With national lockdown commencing, financial services experts foresee a continued step-change in support offered to customers grappling with mental health concerns as banks continue to ramp up measures to help consumers manage pressure on finances prompted by the pandemic.
Research carried out by multinational law firm Pinsent Masons, and published today in their report “Creating a culture of support in financial services”, found that tools including text alerts and spending blocks could help form the ‘backbone of consumer money management’ for those vulnerable to mental health conditions. 74% of survey respondents said they were happy for their bank to implement such aids during periods of abnormal account activity.
Despite this, just 45% of respondents currently use money management tools available from their banks. Pinsent Masons says this signals a potential disconnect between the support on offer from banks and the awareness of the support available at a customer level, which must be addressed as the UK faces further economic uncertainty triggered by the pandemic.
Furthermore, 72% of respondents were unaware of the additional support made available by banks as a result of the pandemic, despite wide measures implemented across the whole financial services sector.
Jonathan Cavill, Senior Associate at the law firm Pinsent Masons – specialising in Contentious Financial Services Regulation and Redress said:
“Given that the Covid-19 pandemic has been described as a mental health emergency, and as we face the potential of a second UK wide lockdown, it is now as important as ever for financial services providers to continue to work with their customers and the wider industry to break down the stigma surrounding mental health. Many firms will be alive to these issues off the back of the FCA’s continued work regarding vulnerable customers, and many firms have been making fantastic strides in this space in recent years. However, the findings of our survey show that some firms may need to look to further develop suitable measures, such as technological solutions and appropriate policies, to assist those customers who need it; hopefully helping to reduce health issues connected to financial concerns.

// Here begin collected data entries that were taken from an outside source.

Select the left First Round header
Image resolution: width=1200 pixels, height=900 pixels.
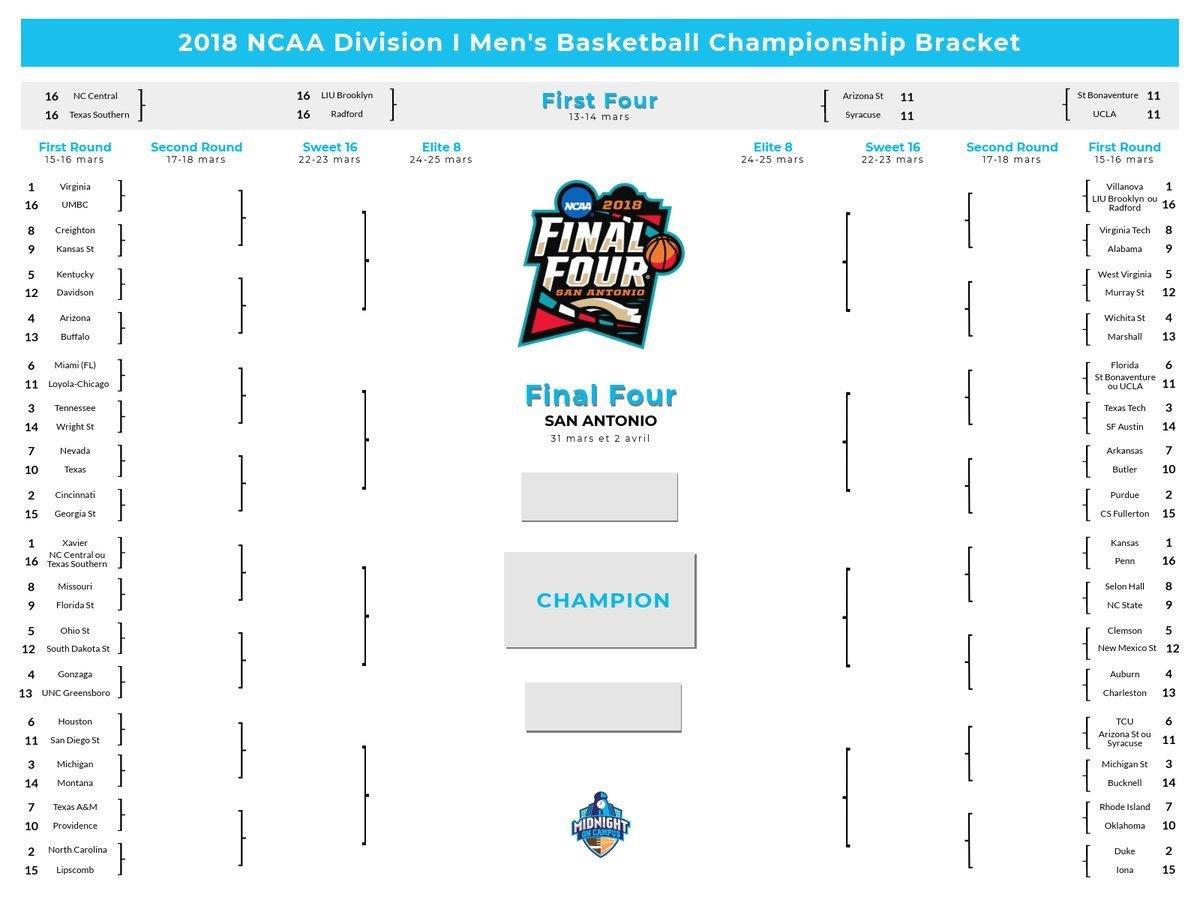75,147
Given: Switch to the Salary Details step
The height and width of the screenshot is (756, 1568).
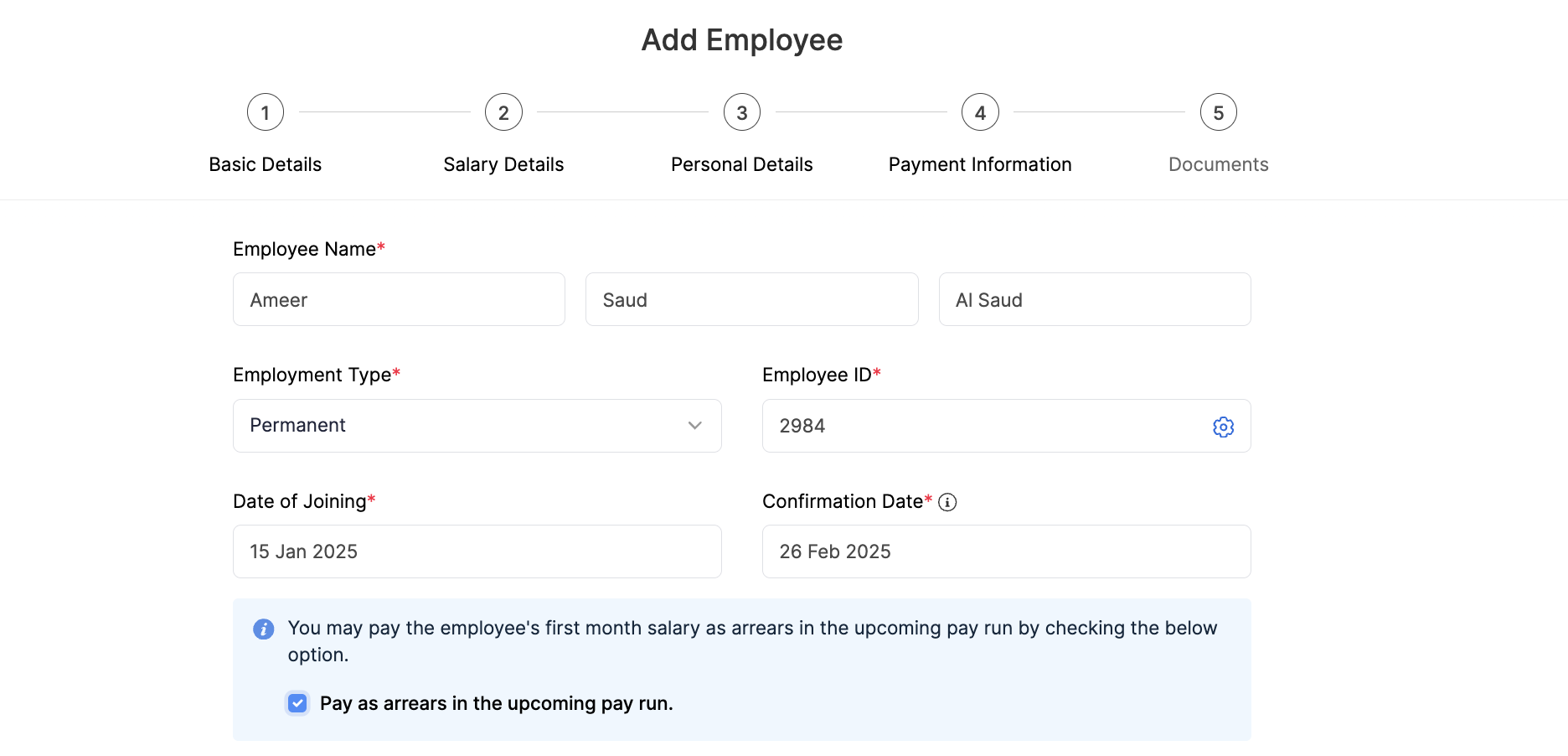Looking at the screenshot, I should [x=503, y=164].
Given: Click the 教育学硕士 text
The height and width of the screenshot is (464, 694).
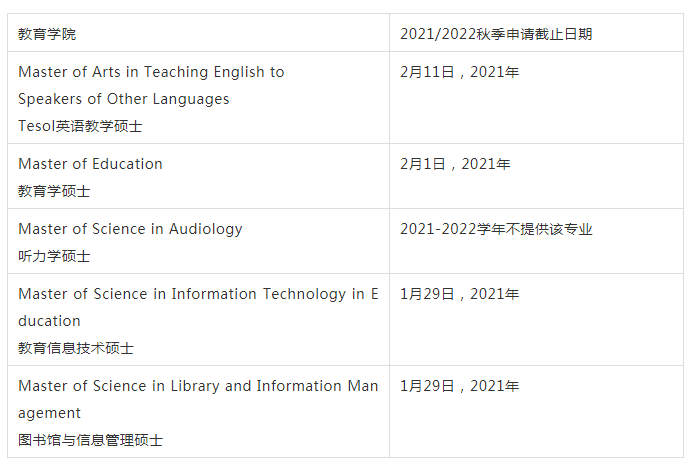Looking at the screenshot, I should [54, 191].
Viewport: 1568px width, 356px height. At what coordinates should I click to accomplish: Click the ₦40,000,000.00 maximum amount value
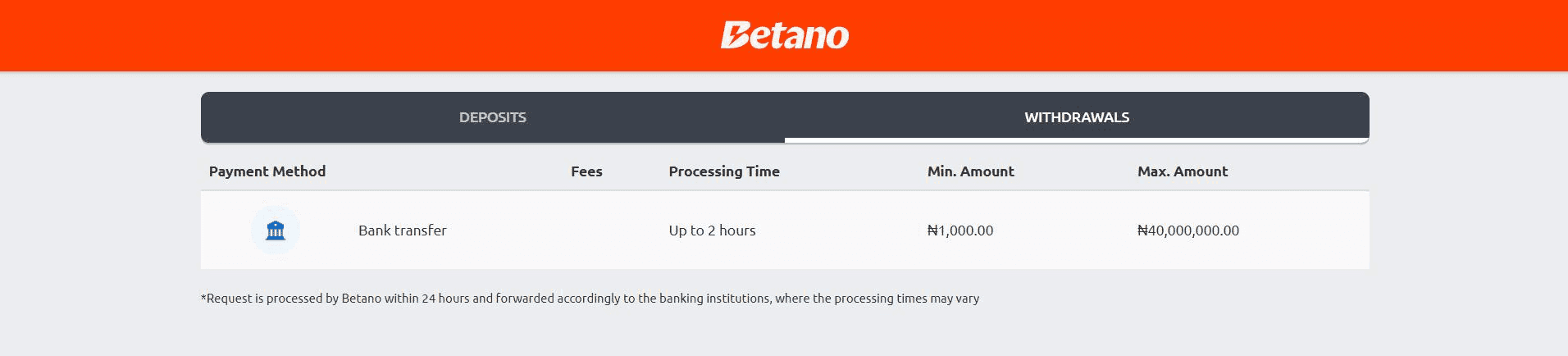point(1187,230)
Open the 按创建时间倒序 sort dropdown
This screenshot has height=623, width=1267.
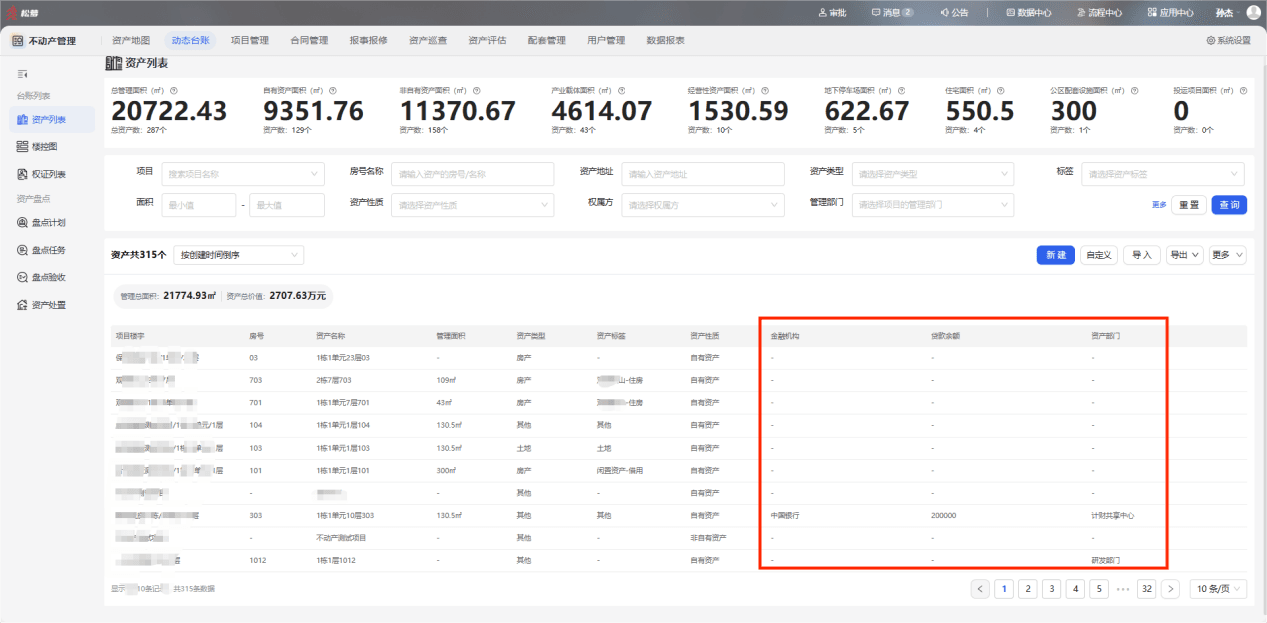pos(238,255)
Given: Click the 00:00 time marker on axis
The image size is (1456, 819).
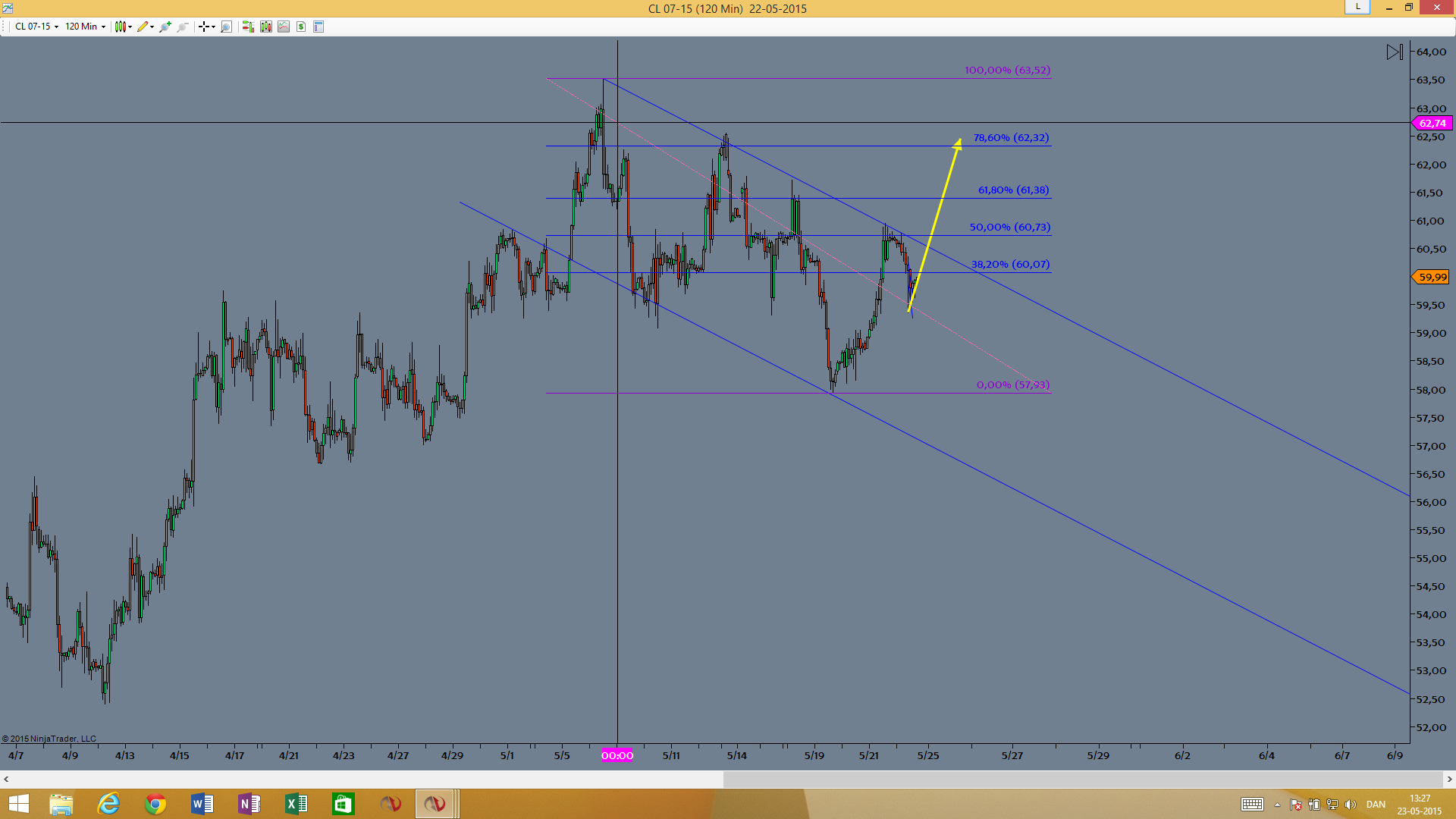Looking at the screenshot, I should (x=617, y=755).
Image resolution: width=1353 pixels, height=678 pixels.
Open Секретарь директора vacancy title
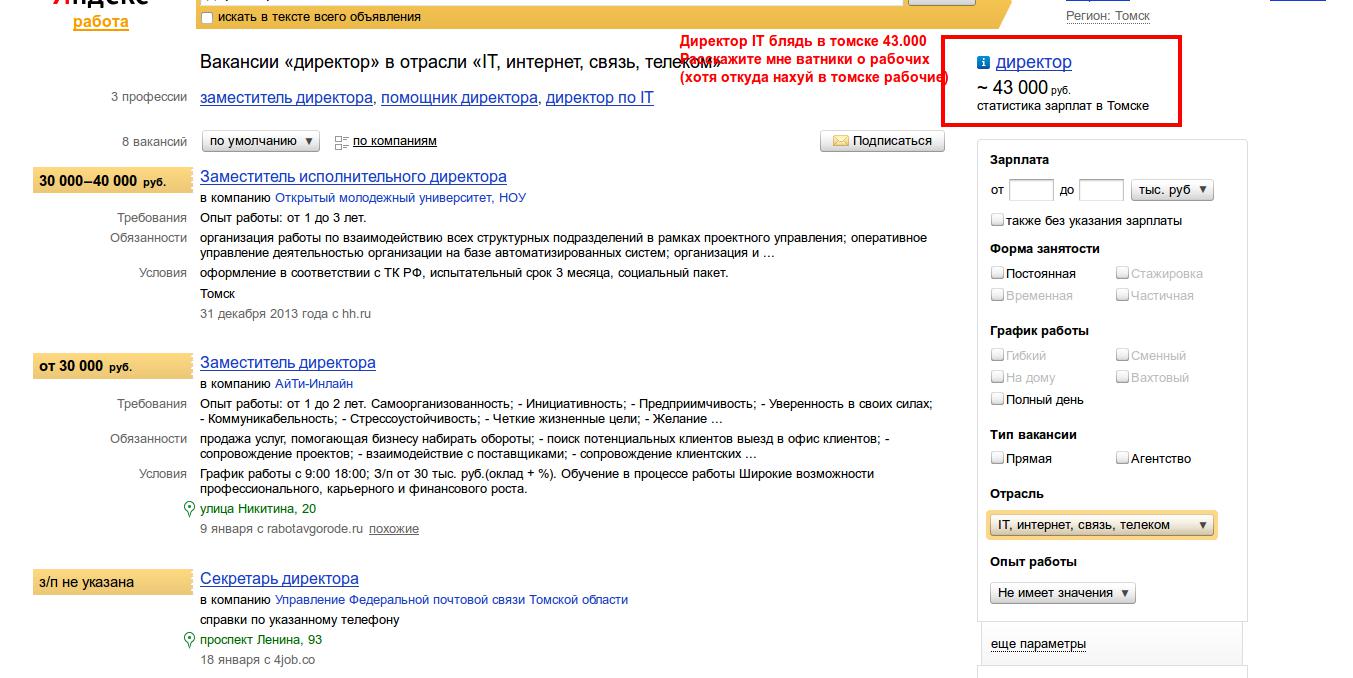tap(279, 579)
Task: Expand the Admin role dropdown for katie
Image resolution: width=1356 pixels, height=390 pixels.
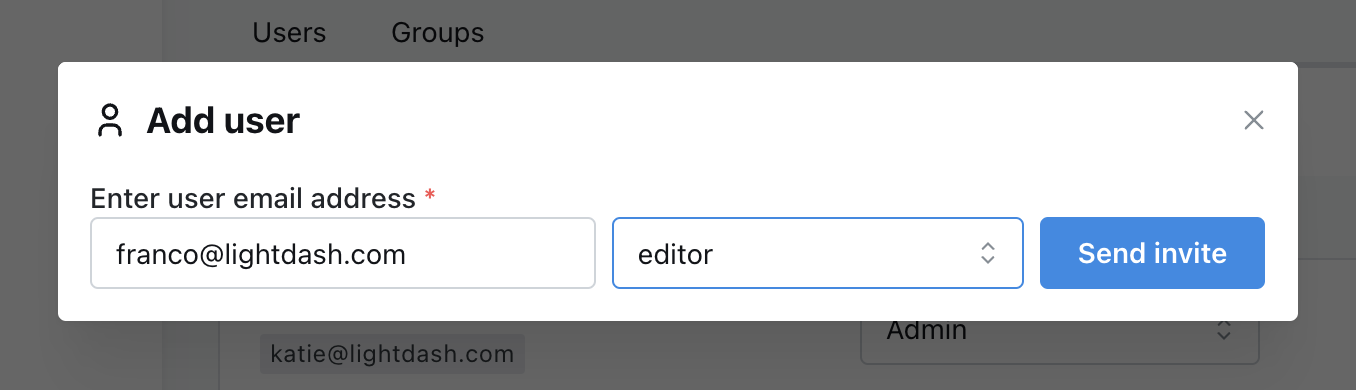Action: point(1059,337)
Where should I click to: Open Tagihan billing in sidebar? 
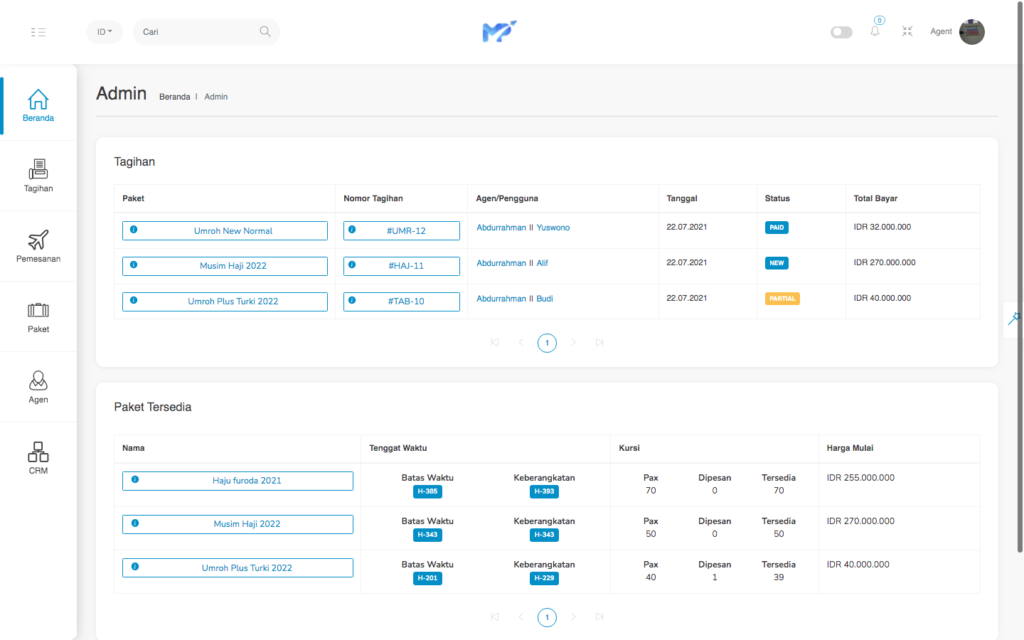(38, 175)
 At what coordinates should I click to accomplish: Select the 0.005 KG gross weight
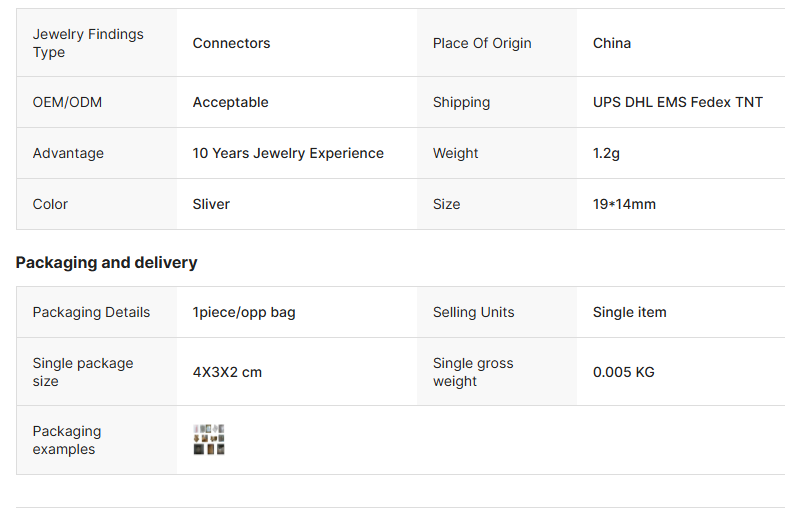pyautogui.click(x=623, y=372)
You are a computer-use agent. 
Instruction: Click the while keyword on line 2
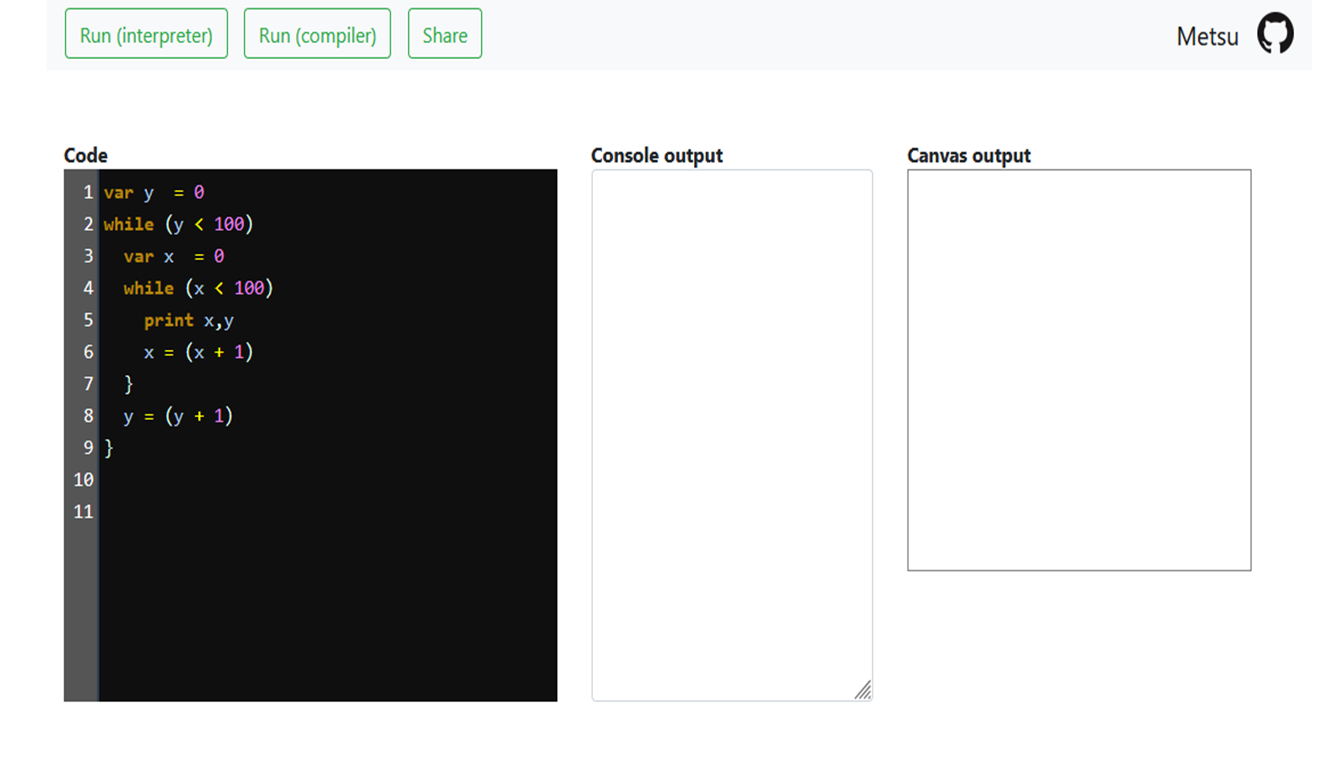(x=128, y=224)
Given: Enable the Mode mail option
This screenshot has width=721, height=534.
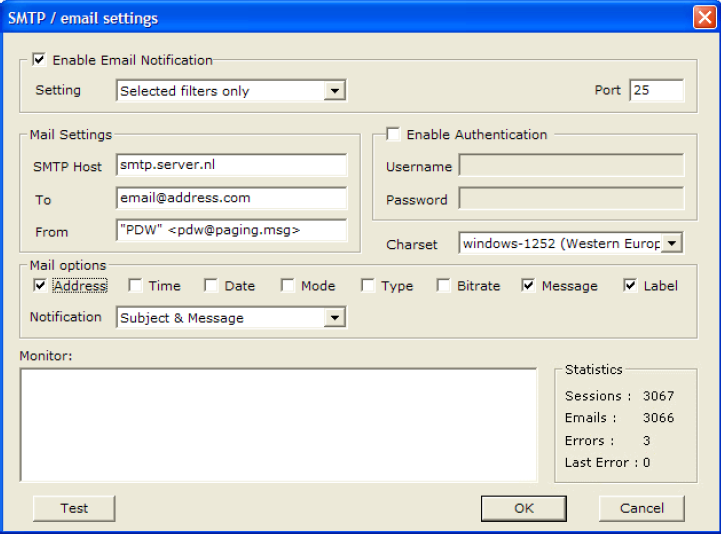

“The industry has access to useful tools and methods which can help vulnerable customers, including this with cognitive challenges. But, our survey results suggest that they aren’t being as widely used as envisaged. It’s particularly interesting that nearly three-quarters of customers surveyed would be happy for their financial providers to put in place controls if they notice abnormal account activity. Proactive efforts such as these could assist customers with their money management and “stepping in” to improve customer outcomes.”
On 1 October 2020, the Centre for Mental Health charity warned that up to 10 million people in England could need help with their mental health because of COVID-19, of which two thirds will be people who need help for existing mental health issues made worse because of COVID-19 with the other third having developed mental health issues during the pandemic. In addition, people with mental health conditions are 3.5 times more likely to be in problem debt and the Financial Conduct Authority’s (FCA) latest data shows that more than 24 million people now display one or more potential characteristic of vulnerability – which includes physical and mental health issues, recent life events such as bereavement, capability and financial resilience.
“The survey figures are helpful in that they highlight that the topic of mental health in financial services still needs to be high up on the agenda. Whilst the pandemic has broadened the conversation, the industry now needs to take advantage of the momentum made, the good work done in this space to date and to continue to embed improvements across the financial services sector so that customers feel comfortable speaking with their providers about their mental health.